Activity: For every entry, output the exact wording.

Extracted data:
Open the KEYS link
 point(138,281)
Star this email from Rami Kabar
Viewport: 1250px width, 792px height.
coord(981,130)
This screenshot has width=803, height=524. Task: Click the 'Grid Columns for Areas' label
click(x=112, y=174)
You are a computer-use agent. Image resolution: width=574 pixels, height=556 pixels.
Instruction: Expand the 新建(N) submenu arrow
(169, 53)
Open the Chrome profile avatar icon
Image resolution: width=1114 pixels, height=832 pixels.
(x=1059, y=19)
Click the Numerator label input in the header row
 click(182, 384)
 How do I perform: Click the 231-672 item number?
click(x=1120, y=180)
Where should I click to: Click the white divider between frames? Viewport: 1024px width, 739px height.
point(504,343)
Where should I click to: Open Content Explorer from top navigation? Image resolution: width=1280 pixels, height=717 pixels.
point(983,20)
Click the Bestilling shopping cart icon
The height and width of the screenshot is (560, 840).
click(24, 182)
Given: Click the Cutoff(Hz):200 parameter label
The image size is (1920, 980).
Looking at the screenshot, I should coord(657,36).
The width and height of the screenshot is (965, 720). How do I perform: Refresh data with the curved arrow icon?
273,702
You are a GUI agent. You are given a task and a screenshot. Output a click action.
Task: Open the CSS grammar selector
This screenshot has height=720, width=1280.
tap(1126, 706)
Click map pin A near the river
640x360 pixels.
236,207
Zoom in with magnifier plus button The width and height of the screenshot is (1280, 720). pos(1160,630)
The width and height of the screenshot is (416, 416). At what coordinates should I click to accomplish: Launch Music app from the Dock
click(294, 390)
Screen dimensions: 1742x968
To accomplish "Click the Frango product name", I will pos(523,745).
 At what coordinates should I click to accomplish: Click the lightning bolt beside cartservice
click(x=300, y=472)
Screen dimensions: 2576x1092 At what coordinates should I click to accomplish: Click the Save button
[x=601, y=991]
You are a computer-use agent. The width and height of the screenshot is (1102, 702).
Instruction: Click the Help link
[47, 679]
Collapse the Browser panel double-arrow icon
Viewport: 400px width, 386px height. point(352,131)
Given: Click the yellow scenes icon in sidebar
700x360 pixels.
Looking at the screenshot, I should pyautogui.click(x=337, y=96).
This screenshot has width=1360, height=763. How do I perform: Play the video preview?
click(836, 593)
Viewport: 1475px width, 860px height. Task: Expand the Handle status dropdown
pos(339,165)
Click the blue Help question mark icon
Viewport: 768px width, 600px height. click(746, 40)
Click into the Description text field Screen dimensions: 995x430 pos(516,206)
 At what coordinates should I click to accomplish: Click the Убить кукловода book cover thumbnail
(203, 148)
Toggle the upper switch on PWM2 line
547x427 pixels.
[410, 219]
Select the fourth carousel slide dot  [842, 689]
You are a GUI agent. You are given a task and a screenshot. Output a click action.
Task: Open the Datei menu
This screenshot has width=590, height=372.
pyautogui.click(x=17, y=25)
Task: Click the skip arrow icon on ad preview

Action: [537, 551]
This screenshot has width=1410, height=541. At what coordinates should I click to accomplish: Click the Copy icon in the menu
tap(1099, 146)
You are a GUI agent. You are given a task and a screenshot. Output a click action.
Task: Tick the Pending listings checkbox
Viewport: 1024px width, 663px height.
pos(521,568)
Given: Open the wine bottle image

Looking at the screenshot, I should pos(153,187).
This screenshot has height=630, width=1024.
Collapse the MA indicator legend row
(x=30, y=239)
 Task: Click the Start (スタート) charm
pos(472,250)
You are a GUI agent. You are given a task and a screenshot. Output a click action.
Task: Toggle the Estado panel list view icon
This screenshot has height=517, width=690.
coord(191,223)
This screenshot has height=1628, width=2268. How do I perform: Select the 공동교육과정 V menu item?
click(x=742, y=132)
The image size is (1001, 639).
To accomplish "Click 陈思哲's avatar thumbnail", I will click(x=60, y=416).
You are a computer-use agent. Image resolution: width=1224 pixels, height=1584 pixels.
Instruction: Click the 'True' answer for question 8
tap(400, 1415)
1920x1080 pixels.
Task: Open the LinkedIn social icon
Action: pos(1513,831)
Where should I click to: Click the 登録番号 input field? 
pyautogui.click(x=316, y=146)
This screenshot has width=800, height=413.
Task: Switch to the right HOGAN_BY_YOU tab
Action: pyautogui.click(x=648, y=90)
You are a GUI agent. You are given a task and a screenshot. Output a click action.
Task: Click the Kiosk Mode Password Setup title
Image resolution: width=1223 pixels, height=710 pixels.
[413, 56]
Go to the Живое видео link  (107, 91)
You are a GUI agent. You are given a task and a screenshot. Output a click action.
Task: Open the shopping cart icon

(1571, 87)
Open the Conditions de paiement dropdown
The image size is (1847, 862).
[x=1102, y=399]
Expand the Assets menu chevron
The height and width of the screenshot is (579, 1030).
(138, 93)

Exercise output:
Open the KEYS link
 point(138,281)
Star this email from Rami Kabar
Viewport: 1250px width, 792px height.
coord(981,130)
This screenshot has width=803, height=524. Task: Click the 'Grid Columns for Areas' label
click(x=112, y=174)
You are a computer-use agent. Image resolution: width=574 pixels, height=556 pixels.
Instruction: Expand the 新建(N) submenu arrow
(169, 53)
Open the Chrome profile avatar icon
Image resolution: width=1114 pixels, height=832 pixels.
(x=1059, y=19)
Click the Numerator label input in the header row
 click(182, 384)
 How do I perform: Click the 231-672 item number?
click(x=1120, y=180)
Where should I click to: Click the white divider between frames? Viewport: 1024px width, 739px height.
point(504,343)
Where should I click to: Open Content Explorer from top navigation? Image resolution: width=1280 pixels, height=717 pixels.
point(983,20)
Click the Bestilling shopping cart icon
The height and width of the screenshot is (560, 840).
click(24, 182)
Given: Click the Cutoff(Hz):200 parameter label
The image size is (1920, 980).
Looking at the screenshot, I should coord(657,36).
The width and height of the screenshot is (965, 720). How do I perform: Refresh data with the curved arrow icon?
273,702
You are a GUI agent. You are given a task and a screenshot. Output a click action.
Task: Open the CSS grammar selector
This screenshot has height=720, width=1280.
tap(1126, 706)
Click map pin A near the river
640x360 pixels.
236,207
Zoom in with magnifier plus button The width and height of the screenshot is (1280, 720). pos(1160,630)
The width and height of the screenshot is (416, 416). At what coordinates should I click to accomplish: Launch Music app from the Dock
click(294, 390)
Screen dimensions: 1742x968
To accomplish "Click the Frango product name", I will pos(523,745).
 At what coordinates should I click to accomplish: Click the lightning bolt beside cartservice
click(x=300, y=472)
Screen dimensions: 2576x1092 At what coordinates should I click to accomplish: Click the Save button
[x=601, y=991]
You are a computer-use agent. The width and height of the screenshot is (1102, 702).
Instruction: Click the Help link
[47, 679]
Collapse the Browser panel double-arrow icon
Viewport: 400px width, 386px height. point(352,131)
Given: Click the yellow scenes icon in sidebar
700x360 pixels.
Looking at the screenshot, I should pyautogui.click(x=337, y=96).
This screenshot has width=1360, height=763. How do I perform: Play the video preview?
click(836, 593)
Viewport: 1475px width, 860px height. Task: Expand the Handle status dropdown
pos(339,165)
Click the blue Help question mark icon
Viewport: 768px width, 600px height. click(746, 40)
Click into the Description text field Screen dimensions: 995x430 pos(516,206)
 At what coordinates should I click to accomplish: Click the Убить кукловода book cover thumbnail
(203, 148)
Toggle the upper switch on PWM2 line
547x427 pixels.
[410, 219]
Select the fourth carousel slide dot  [842, 689]
You are a GUI agent. You are given a task and a screenshot. Output a click action.
Task: Open the Datei menu
This screenshot has width=590, height=372.
pyautogui.click(x=17, y=25)
Task: Click the skip arrow icon on ad preview

Action: [537, 551]
This screenshot has width=1410, height=541. At what coordinates should I click to accomplish: Click the Copy icon in the menu
tap(1099, 146)
You are a GUI agent. You are given a task and a screenshot. Output a click action.
Task: Tick the Pending listings checkbox
Viewport: 1024px width, 663px height.
pos(521,568)
Given: Open the wine bottle image

Looking at the screenshot, I should pos(153,187).
This screenshot has height=630, width=1024.
Collapse the MA indicator legend row
(x=30, y=239)
 Task: Click the Start (スタート) charm
pos(472,250)
You are a GUI agent. You are given a task and a screenshot. Output a click action.
Task: Toggle the Estado panel list view icon
This screenshot has height=517, width=690.
coord(191,223)
This screenshot has height=1628, width=2268. How do I perform: Select the 공동교육과정 V menu item?
click(x=742, y=132)
The image size is (1001, 639).
To accomplish "Click 陈思哲's avatar thumbnail", I will click(x=60, y=416).
You are a computer-use agent. Image resolution: width=1224 pixels, height=1584 pixels.
Instruction: Click the 'True' answer for question 8
tap(400, 1415)
1920x1080 pixels.
Task: Open the LinkedIn social icon
Action: pos(1513,831)
Where should I click to: Click the 登録番号 input field? 
pyautogui.click(x=316, y=146)
This screenshot has width=800, height=413.
Task: Switch to the right HOGAN_BY_YOU tab
Action: pyautogui.click(x=648, y=90)
You are a GUI agent. You are given a task and a screenshot. Output a click action.
Task: Click the Kiosk Mode Password Setup title
Image resolution: width=1223 pixels, height=710 pixels.
[413, 56]
Go to the Живое видео link  (107, 91)
You are a GUI agent. You are given a task and a screenshot. Output a click action.
Task: Open the shopping cart icon

(1571, 87)
Open the Conditions de paiement dropdown
The image size is (1847, 862).
[x=1102, y=399]
Expand the Assets menu chevron
The height and width of the screenshot is (579, 1030).
(138, 93)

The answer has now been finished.